Interactions Between the Gastrointestinal Microbiome and Clostridium difficile

Abstract

Antibiotics have significant and long-lasting effects on the intestinal microbiota and consequently reduce colonization resistance against pathogens, including Clostridium difficile. By altering the community structure of the gut microbiome, antibiotics alter the intestinal metabolome, which includes both host- and microbe-derived metabolites. The mechanisms by which antibiotics reduce colonization resistance against C. difficile are unknown yet important for development of preventative and therapeutic approaches against this pathogen. This review focuses on how antibiotics alter the structure of the gut microbiota and how this alters microbial metabolism in the intestine. Interactions between gut microbial products and C. difficile spore germination, growth, and toxin production are discussed. New bacterial therapies to restore changes in bacteria-driven intestinal metabolism following antibiotics will have important applications for treatment and prevention of C. difficile infection.
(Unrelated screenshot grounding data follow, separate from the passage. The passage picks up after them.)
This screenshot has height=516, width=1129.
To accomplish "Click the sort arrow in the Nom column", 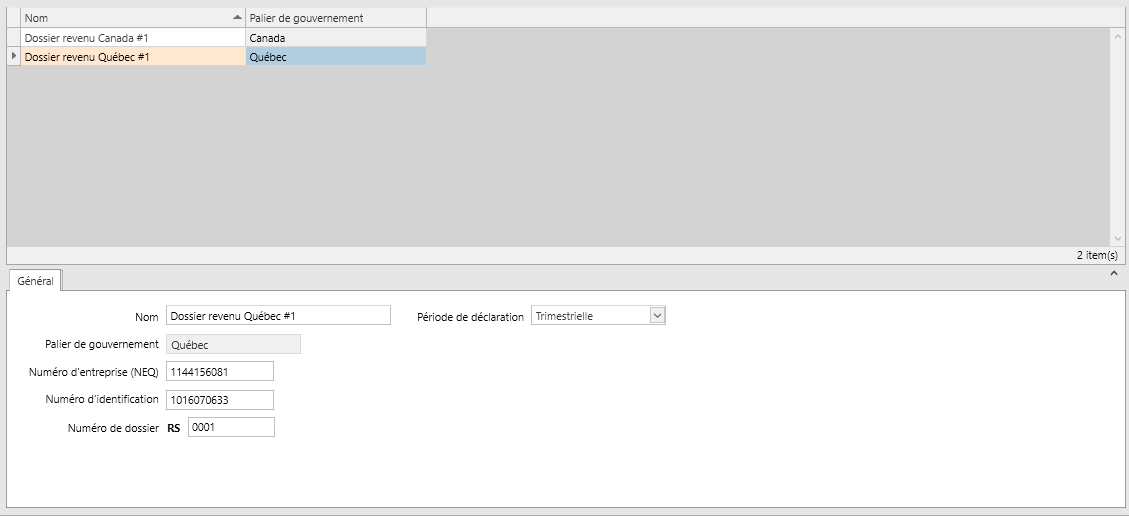I will (237, 17).
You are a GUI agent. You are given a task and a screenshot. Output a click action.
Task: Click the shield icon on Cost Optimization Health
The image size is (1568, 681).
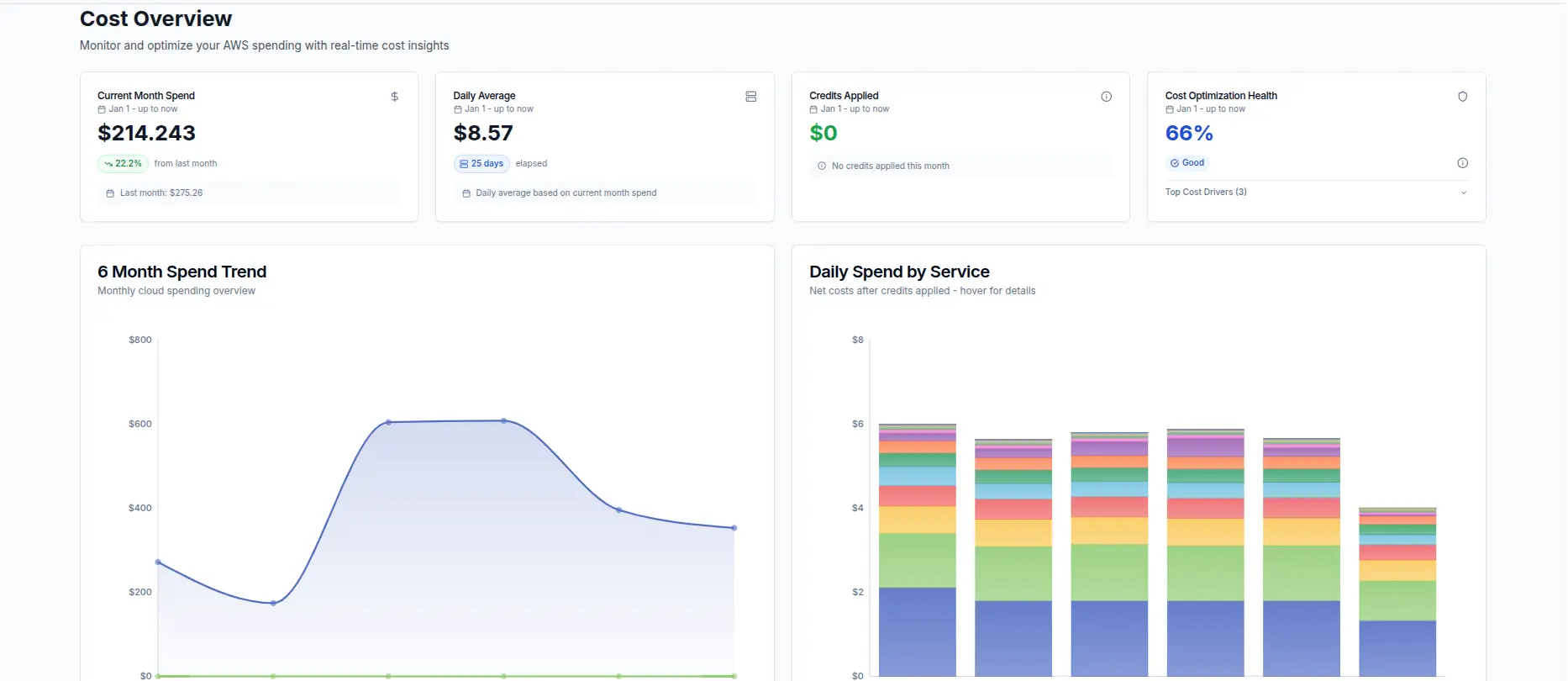coord(1462,97)
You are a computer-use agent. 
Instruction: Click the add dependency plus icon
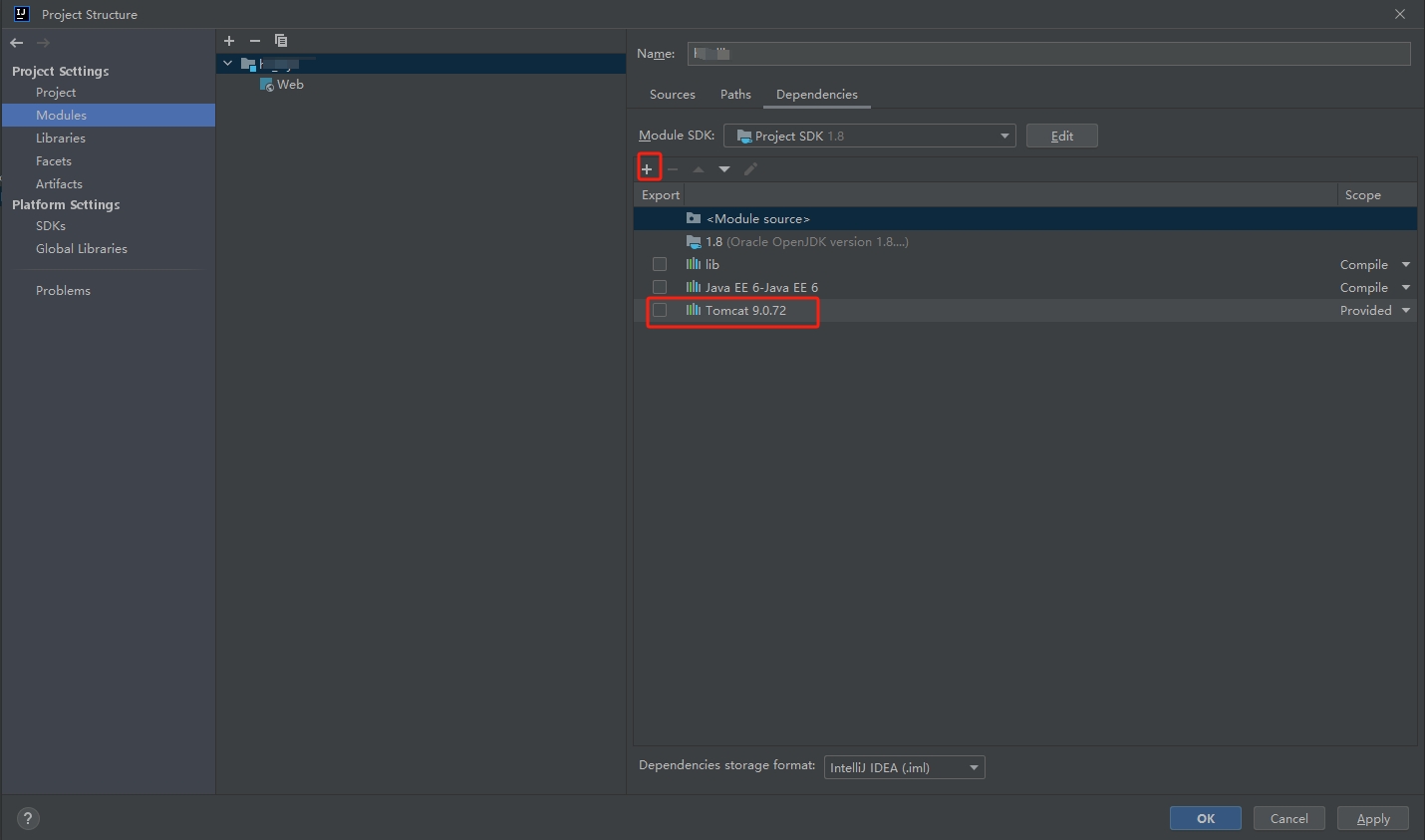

Keywords: Clostridium difficile; antibiotics; bacterial metabolism; bile acids; colonization resistance; gut microbiota.

Figure 1

Antibiotic-induced alterations in gut microbial metabolism decrease colonization resistance against C. difficile. (a) Bile acids are synthesized from cholesterol by hepatic enzymes. Once synthesized in the gallbladder, primary bile acids (e.g., conjugated, TCA, and unconjugated, CA) travel through the small intestine, where 95% of bile is absorbed in the terminal ileum and through the hepatic system. The small amount of bile acids that reaches the large intestine is further biotransformed by members of the gut microbiota via deconjugation and dehydroxylation into secondary bile acids, including DCA, LCA, and UDCA. C. difficile spores can use primary bile acids TCA and CA in the ileum for germination from a spore to an actively growing vegetative cell. The presence of secondary bile acids and competition from other members of the indigenous gut microbiota are able to inhibit C. difficile outgrowth and colonization in the large intestine. (b) Antibiotic treatment alters the gut microbiota structure, specifically decreasing bacteria that are able to deconjugate and dehydroxylate primary bile acids into secondary bile acids, as shown in the striped red box. The loss of secondary bile acid metabolism and competition from the gut microbiota allow for C. difficile outgrowth, toxin production, and disease. Abbreviations: CA, cholate; DCA, deoxycholate; LCA, lithocholate; TCA, taurocholate; and UDCA, ursodeoxycholate.